Crianças não são dados: são cidadãos em desenvolvimento
O vídeo “Adultização”, produzido pelo youtuber Felca, escancarou um problema que, embora silencioso para muitos, vem crescendo no ambiente digital: a exposição de crianças e adolescentes a situações vexatórias ou constrangedoras para geração de conteúdo e lucro. Em grande parte dos casos, essa exposição parte dos próprios responsáveis, fenômeno conhecido como sharenting – (junção das palavras “share” – compartilhar – e “parenting” – em inglês paternidade).

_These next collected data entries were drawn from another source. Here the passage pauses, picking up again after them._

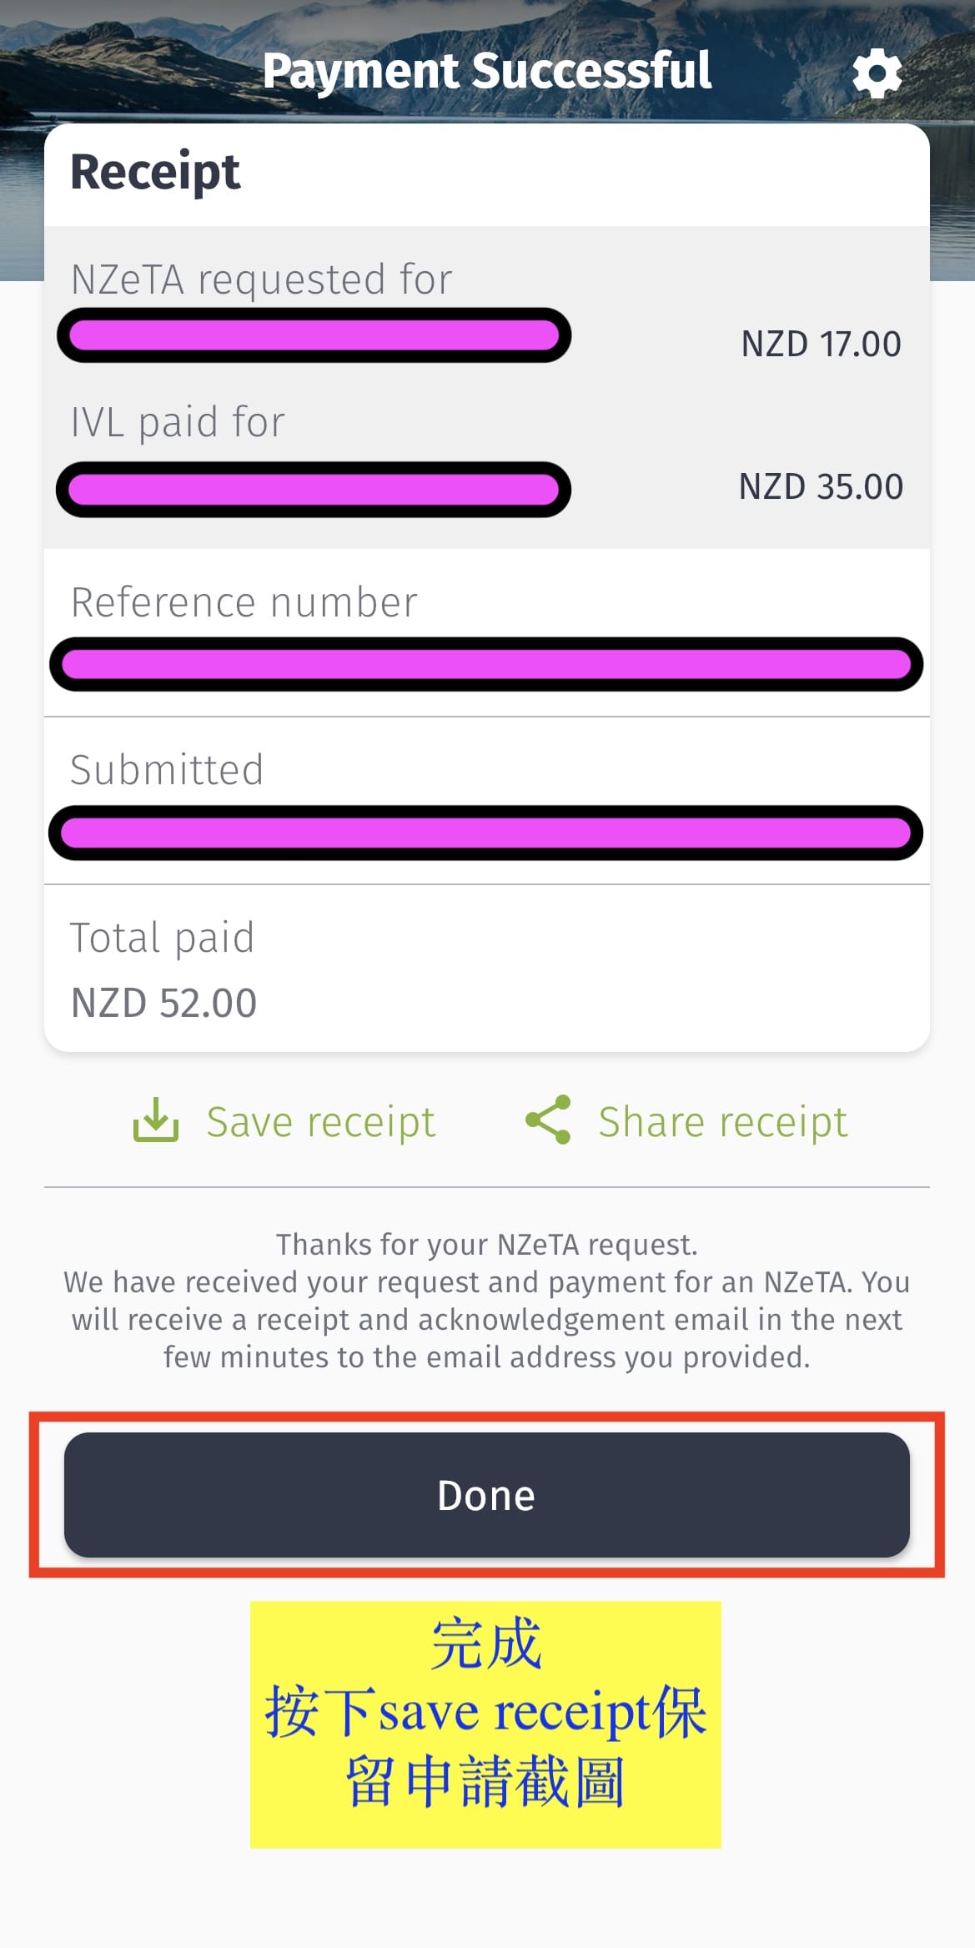Tap the Share receipt share icon
Viewport: 975px width, 1948px height.
[x=548, y=1120]
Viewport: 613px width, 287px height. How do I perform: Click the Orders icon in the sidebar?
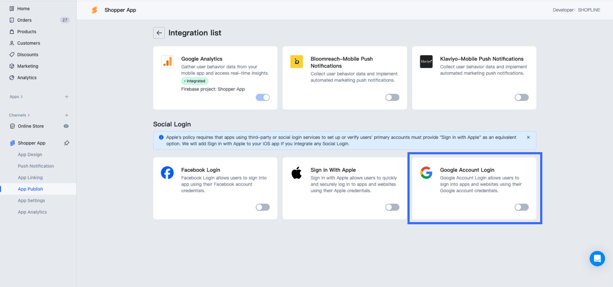click(12, 20)
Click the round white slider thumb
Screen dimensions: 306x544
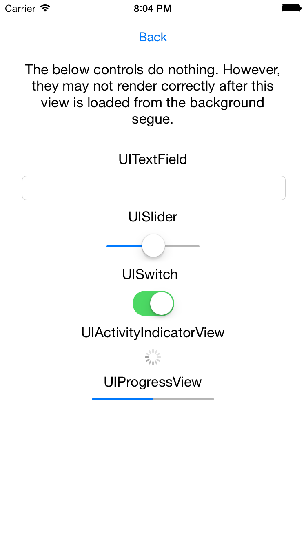(x=153, y=245)
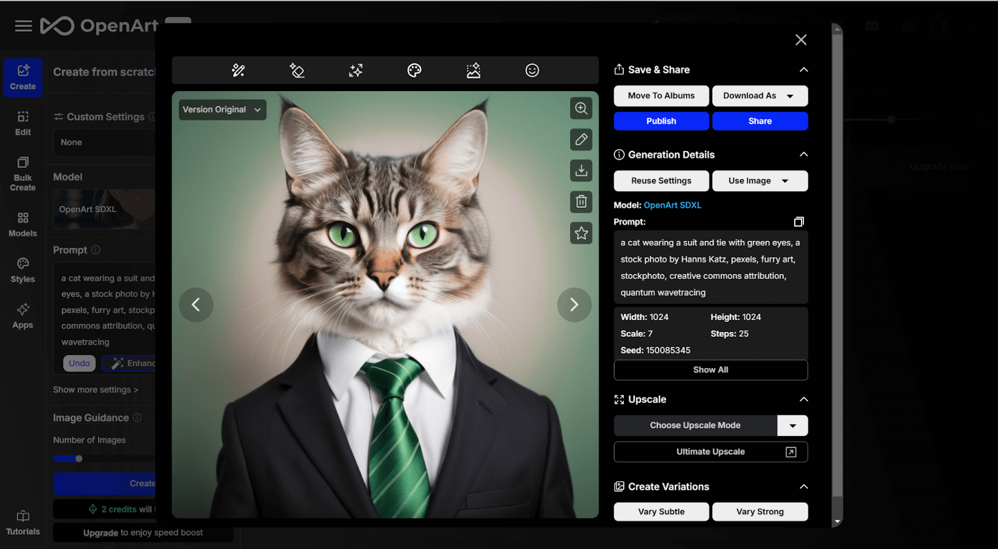
Task: Expand the Choose Upscale Mode dropdown arrow
Action: [x=793, y=425]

O impacto não é apenas moral; trata-se de uma violação direta a direitos fundamentais previstos na Constituição e em leis já vigentes. O Brasil já possui um arcabouço robusto para proteger a infância. O Estatuto da Criança e do Adolescente (Lei nº 8.069/1990), o Código de Defesa do Consumidor (Lei nº 8.078/1990), o Marco Legal da Primeira Infância (Lei nº 13.257/2016) estabelecem que a proteção da criança e do adolescente é prioridade absoluta e responsabilidade compartilhada entre Estado, famílias, sociedade e setor privado. Essas normas trazem o reconhecimento de que toda criança e adolescente tem direito à dignidade, à imagem, à privacidade e a um desenvolvimento saudável — inclusive no ambiente digital.
A preocupação com o que está acontecendo a crianças e adolescentes online não é de hoje. Em 2024, o CONANDA (Conselho Nacional dos Direitos da Criança e do Adolescente) publicou a Resolução nº 245/2024 elencando uma série de medidas para tornar o ambiente online mais saudável e transparente. Dentre elas, por exemplo, a proibição da perfilização para envio de conteúdo publicitário direcionado para este público.
Todo este arcabouço que já existe é agora aprofundado no Projeto de Lei 2628/2022, que atualiza as normas de proteção às crianças e adolescentes em dinâmicas online, incorporando medidas específicas para prevenir a exploração comercial e práticas de perfilização comportamental de crianças para fins econômicos. É preciso ressaltar que, sempre que situações de “viralização” como a do ultimo vídeo de Felca acontecem e casos impressionantes de abuso pede-se uma resposta legislativa muito rápida. No entanto, é preciso ter cuidado com a pressa que pode inclusive prejudicar o melhor interesse do público infanto-juvenil.
A abrangência deste novo PL alcança desde grandes plataformas até pequenas e médias empresas, reafirmando que qualquer produto ou serviço digital voltado ou acessível a esse público deve ser concebido com base no melhor interesse da criança. Não se pode desconsiderar o ônus que isso impõe a empresas menores.
De toda forma, mais que uma resposta a casos de repercussão, trata-se de garantir um ambiente digital seguro, livre de assédio e exploração, onde crianças não sejam tratadas como leads ou métricas, mas como cidadãos em formação — e o futuro que queremos proteger começa agora.